8 September 20151 comment
St Kilda Mums Committee

St Kilda Mums CEO, Jessie Macpherson and the St Kilda Mums Committee

Almost 200 newly arrived asylum seeker families throughout Melbourne have received crucial material goods for their children thanks to a volunteer community group.

St Kilda Mums, a not-for-profit organisation, re-home new and pre-loved baby goods for families in need, providing new arrivals with not only the necessary items to look after their family, but also the resources to feel at home in their new lives.

Items are given to people facing a variety of challenges in order to uplift them and provide practical support.

The group was started in February 2009 by a group of mothers after opportunity shops refused to accept donations of prams, cots and other nursery gear.

While many maternal child health nurses attempted to re-home previous clients’ goods, Occupational Health and Safety requirements and time restrictions made it almost impossible to create a sustainable donation and receiving system.

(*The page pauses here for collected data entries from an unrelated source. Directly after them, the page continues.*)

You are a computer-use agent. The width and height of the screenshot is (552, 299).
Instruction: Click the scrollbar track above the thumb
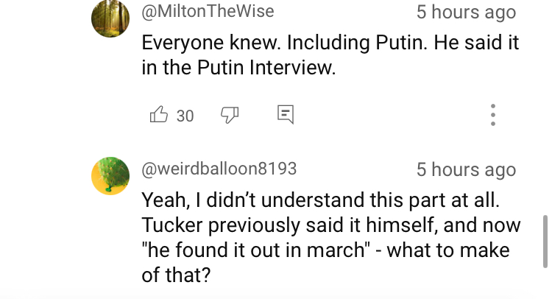pos(544,110)
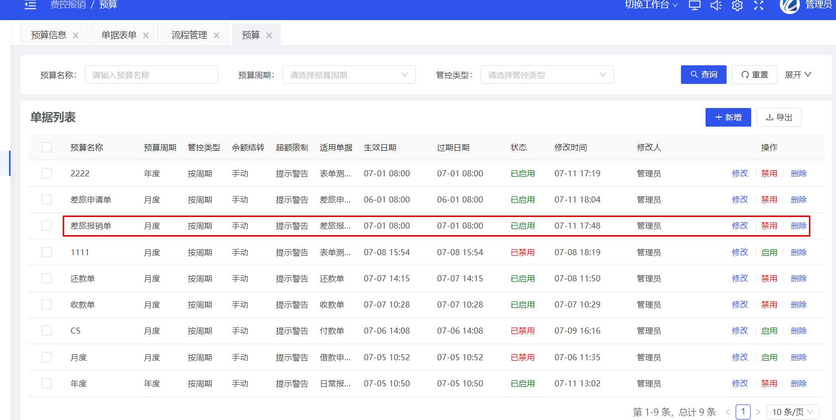Expand more filters with 展开
This screenshot has height=420, width=836.
[798, 75]
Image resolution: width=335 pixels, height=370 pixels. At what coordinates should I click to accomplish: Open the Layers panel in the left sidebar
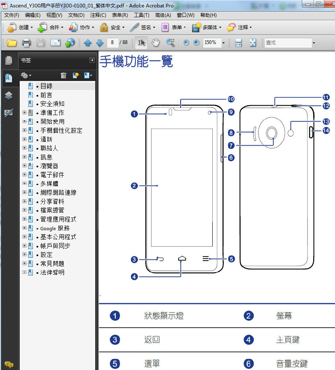pyautogui.click(x=9, y=95)
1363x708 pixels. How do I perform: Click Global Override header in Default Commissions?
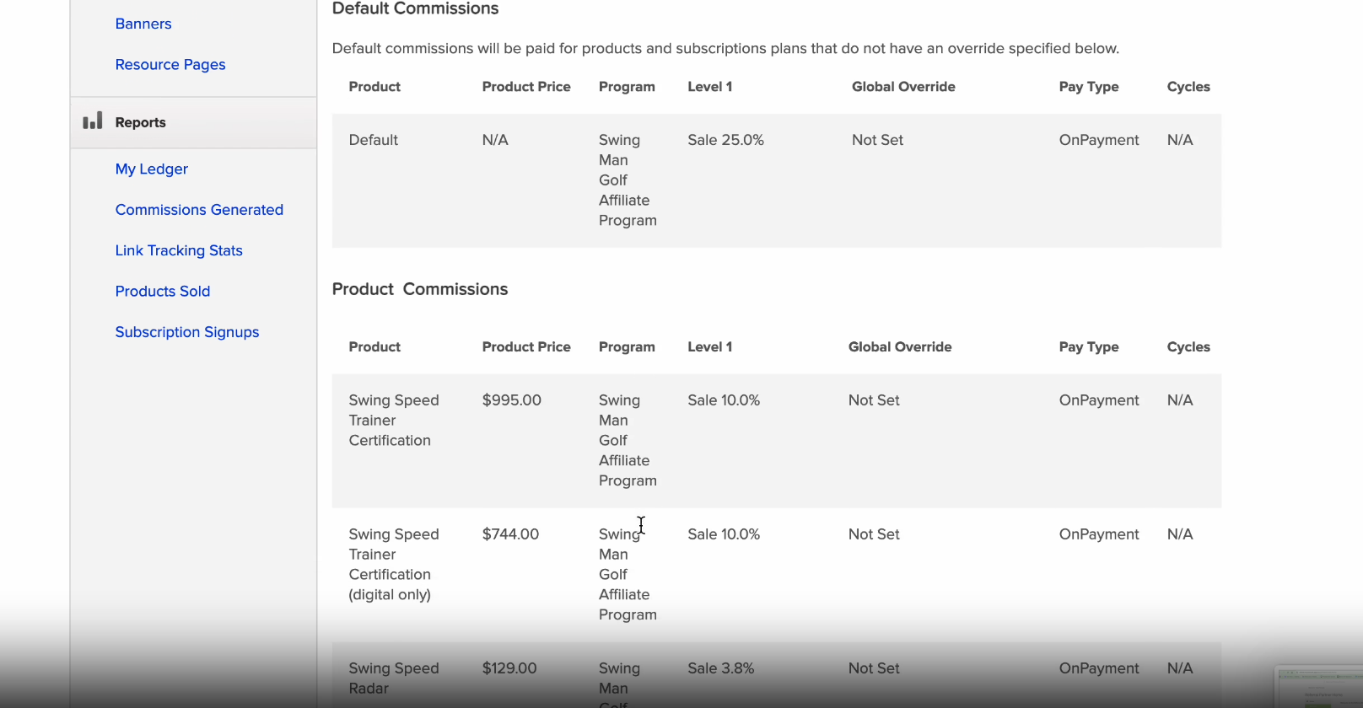coord(903,87)
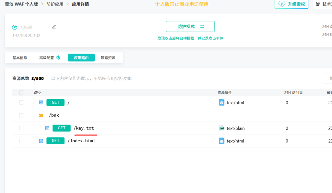Select the checkbox for /key.txt row
This screenshot has width=332, height=193.
(x=21, y=128)
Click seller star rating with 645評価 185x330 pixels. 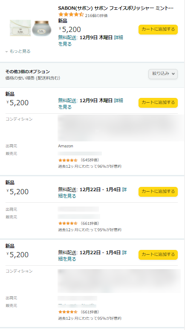[68, 160]
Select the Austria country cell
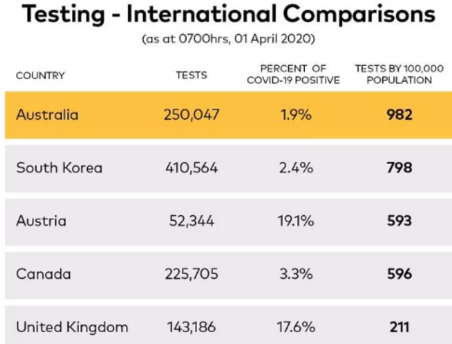 coord(41,221)
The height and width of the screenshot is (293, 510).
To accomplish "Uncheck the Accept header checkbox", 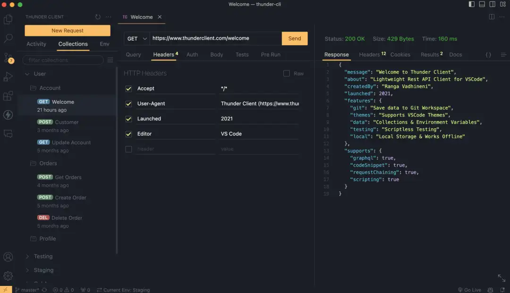I will point(128,89).
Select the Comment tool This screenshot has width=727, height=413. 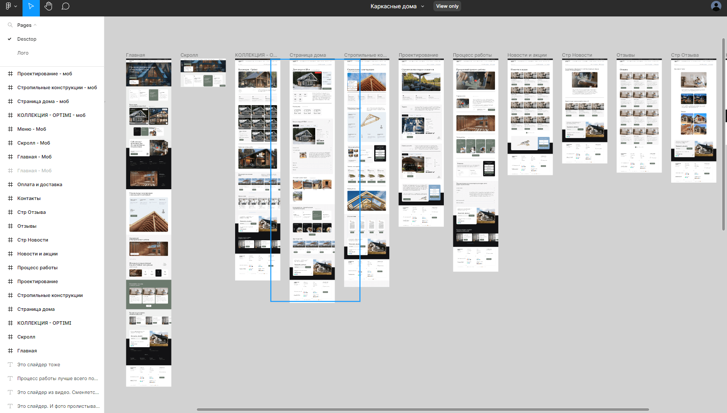(x=65, y=6)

“I wanted to donate my pre-loved goods to my maternal child health nurse, but after seeing their makeshift storage room of donations, I volunteered to start a working bee with my girlfriends to help reorganise it,” said St Kilda Mums CEO, Jessie Macpherson.

“There were so many people that wanted to donate nursery equipment but no service to match them with families suffering hardship that needed them the most.”

As a result, Jessie and a team of mothers created St Kilda Mums and since then have set up Geelong Mums in 2013 and Eureka Mums in Ballarat in 2014.

Now St Kilda Mums has its own warehouse, several hundred volunteers and delivers goods from Bairnsdale to Shepparton, to Horsham and Portland.

“We are trying to make the world that we want for our children by reusing and recycling,” said Jessie.

While asylum seekers aren’t the only families the group provides for, the impact St Kilda Mums has made on helping new arrivals has been massive.

The group has supplied migrant settlement agency AMES Australia with almost 700 pieces of material aid that has been distributed to their asylum seeker clients.

The goods provided to AMES Australia include 55 car restraints, 23 sling carriers, 29 bouncers, 23 bottle feeding kits, 153 clothing and linen bags, 45 cots and mattresses and 64 prams and strollers.
The estimated worth of the material aid is more than $54,000 and has been distributed in ten local government areas across Melbourne.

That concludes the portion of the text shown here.